Fig. 85 is a section of a vacuum vessel which has been found very convenient. It measures about two feet in diameter at the top. It is round, because it is much easier to turn one circular surface than to plane up four surfaces, which has to be done if the box is square. Both the rim of the vessel and the approximating part of the cover require to be truly turned and smoothly finished. A very good packing is made of solid indiarubber core about half an inch thick. This is carefully spliced — cemented by means of a solution of rubber in naphtha, and the splice sewed by thick thread. The lid ought to have a rim fitting inside the vessel, for this keeps the rubber packing in place; the rim has been accidentally omitted in Fig. 85. The bolts should not be more than five inches apart, and should lie at least half an inch in diameter, and the rim and lid should be each half an inch thick.

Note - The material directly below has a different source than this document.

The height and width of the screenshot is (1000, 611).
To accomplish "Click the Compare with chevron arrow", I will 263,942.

Condensers may now be built up of sheets of this prepared paper interleaved with tin-foil in the ordinary way. If good results are required, the condenser when finished is compressed between wooden or glass end-pieces by means of suitable clamps. It can then be put in a box of melted paraffin, heated up to 140° C., and exhausted by means of the water pump for several hours.
In this process the air rushes out from between the paper and foils with such vehemence that the paraffin is generally thrown entirely out of the box. To guard against this the box must be provided with a loosely fitting and temporary lid, pierced with several holes.

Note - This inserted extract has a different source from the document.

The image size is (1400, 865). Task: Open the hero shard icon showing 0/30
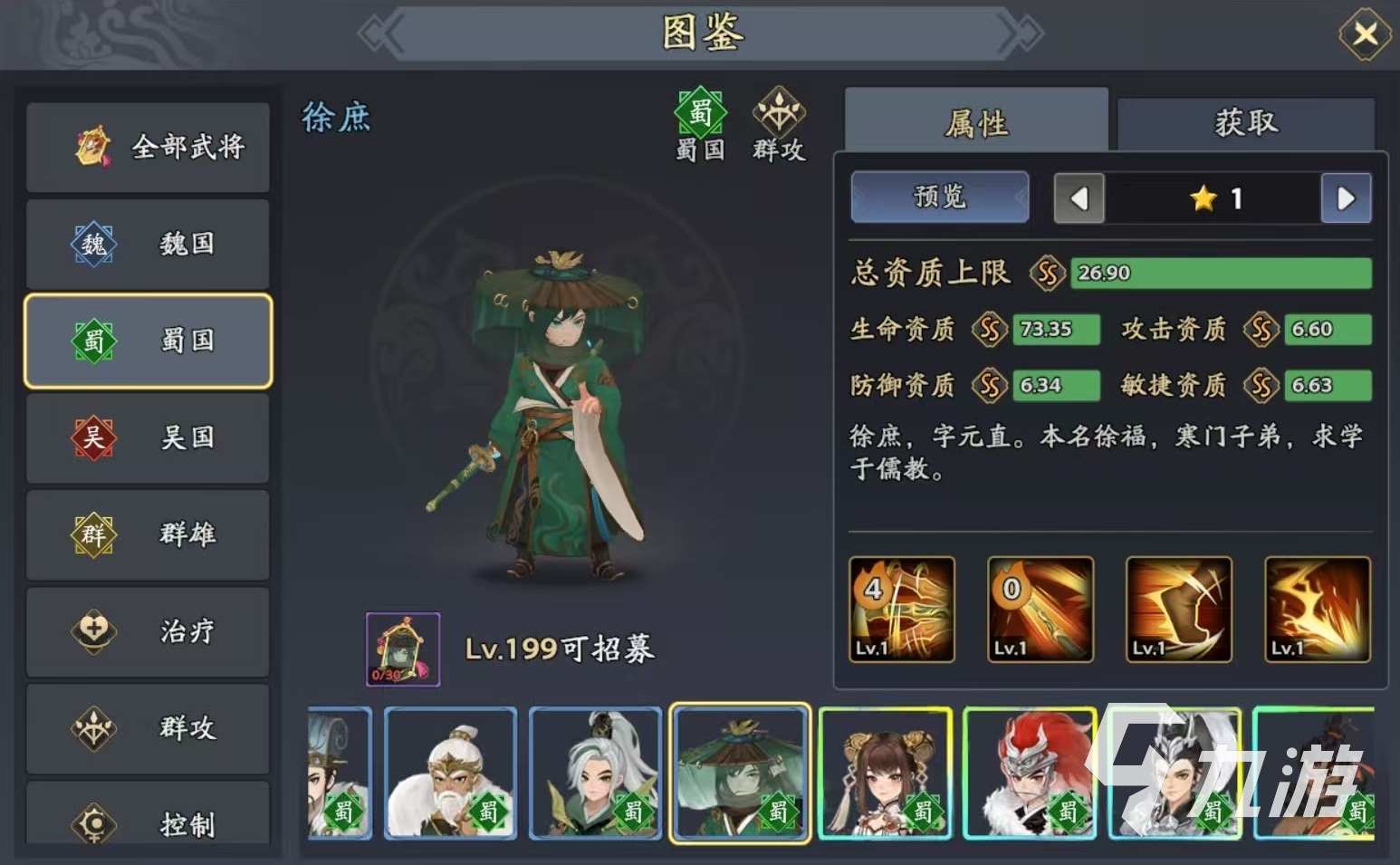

The real test as to when exhaustion is complete would be the cessation of any yield of air or water. Since it is not generally convenient to make the vacuum box so air-tight that there are absolutely no leaks at all, and as the paraffin itself is, I think, inclined to "crack" slightly at the temperature of 140° C., this test or criterion cannot be conveniently applied.
Two exhaustions, each of about two hours' duration, have, however, in my experience succeeded very well, provided, of course, that the dielectric is prepared as suggested. At the end of the exhaustion process the clamping screws are tightened as far as possible, the condenser remaining in its bath until the paraffin is pasty.
Condensers made in this way resist the application of alternating currents perfectly, as the following tests will show. The dielectric consisted of about equal parts of hard paraffin and vaseline. A condenser of about 0.123 microfarads capacity and an insulation resistance of 2000 megohms, [Footnote: As tested by a small voltage.] having a tin-foil area of 4.23 square metres (about), and double papers each about 0.2 mm. thick, designed to run at 2000 volts with a frequency of 63 complete periods, was tested at this frequency.
The condenser was thoroughly packed all round in cotton-wool to a thickness of 6 inches, and its temperature was indicated more or less by a thermometer plunged through a hole in the lid of the containing box and of the condenser box, and resting on the upper surface of one set of tin-foil electrodes, from which the soft paraffin mixture had been purposely scraped away. The following were the results of a four hours' run at a voltage 50 per cent higher than that for which the condenser was designed — i.e. 3000 volts.
Times. | Voltage | Temperature inCondenser. | Temperature in Air. | Difference | |||||
Hrs. | Min. | ||||||||
2 | 10 | 2750 | 22.8° C. | 23.0° C. | + 0.2° | ||||
3 | 10 | 2700 | 23.0° C. | 23.3° C. | + 0.3° | ||||
3 | 18 | 3200 | 23.1° C. | 23.0° C. | -0.1° | ||||
4 | 10 | 3200 | 23.3° C. | 23.7° C. | + 0.4° | ||||
5 | 10 | 3100 | 23.6° C. | 23.4° C. | -0.2° | ||||
6 | 10 | 3000 | 23.8° C. | 23.35° C. | -0.45° | ||||
An idea of the order of the amount of waste may be formed from the following additional experiment.
A condenser similar to the one described was filled with oil of a low insulating power. It was tested calorimetrically, and also by the three voltmeter method, which, however, proved to be too insensitive. The temperature rise in the non-conducting box in air was about 0.3° C. per hour, and the loss of power was found to be less than 0.1 per cent. In the present case the actual rise was only 1° in four hours, and the integral give and take between the condenser and the air is practically nothing; consequently we may consider with safety that the rate of rise is certainly less than 1 degree per three hours. The voltage and frequency were about the same in both experiments, consequently the energy passed is about proportional to the capacity used in the two experiments.